Poachers creating elephant catastrophe in Tanzania, census reveals

An “elephant disaster” is unfolding in Tanzania, where poachers on the hunt for ivory have nearly eradicated the species.

The government counted just 43,330 elephants roaming Tanzania in 2014, according to new data released this week. That’s down from 109,051 in 2009.  In just five years, elephants there have been cut down by 60 per cent. In some regions, the situation is even more dire. In the Ruaha-Rungwa ecosystem, just 8,272 elephants were counted last year, down 76 per cent compared to 34,664 counted by aerial survey in 2009.

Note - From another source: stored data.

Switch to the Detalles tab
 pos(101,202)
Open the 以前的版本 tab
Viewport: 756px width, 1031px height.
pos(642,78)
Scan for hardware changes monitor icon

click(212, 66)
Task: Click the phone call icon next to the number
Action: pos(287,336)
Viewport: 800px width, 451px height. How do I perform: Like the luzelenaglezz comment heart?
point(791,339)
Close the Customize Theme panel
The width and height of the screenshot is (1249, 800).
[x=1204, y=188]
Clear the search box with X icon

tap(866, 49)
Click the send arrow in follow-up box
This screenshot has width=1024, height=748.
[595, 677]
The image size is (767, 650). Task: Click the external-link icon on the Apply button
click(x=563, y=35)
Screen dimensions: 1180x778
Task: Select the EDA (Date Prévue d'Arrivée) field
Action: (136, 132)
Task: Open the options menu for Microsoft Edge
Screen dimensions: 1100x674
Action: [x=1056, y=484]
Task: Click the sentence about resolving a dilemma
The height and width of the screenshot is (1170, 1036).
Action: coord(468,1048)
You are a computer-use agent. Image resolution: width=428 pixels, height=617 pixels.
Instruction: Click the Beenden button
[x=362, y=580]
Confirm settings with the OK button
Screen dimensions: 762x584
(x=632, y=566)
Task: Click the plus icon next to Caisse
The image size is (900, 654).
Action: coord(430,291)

And, the government concedes, the illegal wildlife trade is largely to blame. Steven Broad, executive director of TRAFFIC, a non-profit organization which monitors the wildlife trade, called it poaching on “an industrialized scale.”

“Tanzania has been haemorrhaging ivory with Ruaha-Rungwa the apparent epicentre and nobody seems to have raised the alarm; it is clearly essential that the government establish exactly how this has been allowed to take place, while taking urgent and incisive action to bring the situation under control,”he said in a statement.

TRAFFIC has previously sounded the alarm over ivory smuggling via Tanzania’s Indian Ocean ports as the main exit points for “vast quantities of ivory.” At least 45 tonnes of ivory, the group says, has wound up in Asian markets by way of Tanzania. And, that’s more ivory than has come from any other African country over the last five years.

Edwin Giesbers/WWF
Edwin Giesbers/WWF

The Environmental Investigation Agency has previously blamed corruption in Tanzania to Chinese organized crime feeding the demand for ivory in Asia.

Environmental Investigation Agency at the scene of poaching incident in Tanzania/EIA
Environmental Investigation Agency at the scene of poaching incident in Tanzania/EIA

Indeed, the WWF calls the figures “shocking” and also blames the government for letting the situation gain steam.

“The slaughter of thousands of elephants in Ruaha–Rungwa clearly points to the involvement of international organized crime, which is compounded by corruption and weak enforcement capacity in Tanzania – and to the urgent need to scale up efforts to tackle the poaching epidemic before the area’s remaining elephant herds are destroyed,” Elisabeth McLellan, WWF’s head of its wildlife crime initiative, said in a statement. 

Lazaro Nyalandu, Tanzanian Minister for Natural Resources and Tourism, promised to recruitment 500 rangers this year in addition to the 500 extra hired last year to protect the animals from poachers. He also pledged better co-operation with neighbouring Zambia to discourage hunters. Under pressure from the international community, Tanzania previously said it would work on an ivory trade action plan to beef up protection and prosecutions.

Lazaro Nyalandu, Tanzanian Minister for Natural Resources and Tourism/TRAFFIC
Lazaro Nyalandu, Tanzanian Minister for Natural Resources and Tourism/TRAFFIC

“While the measures announced this week by the Tanzania government are welcome, there is a real risk that it could be a case of too little too late for some elephant populations,” Broad added.

Tanzania may be the epicentre of the poaching crisis, but other African nations are also feeling the pinch. Half of Mozambique’s elephants have also succumb to poachers in recent years, according to its latest survey. Elephants, however, are rebounding in Uganda, new figures show.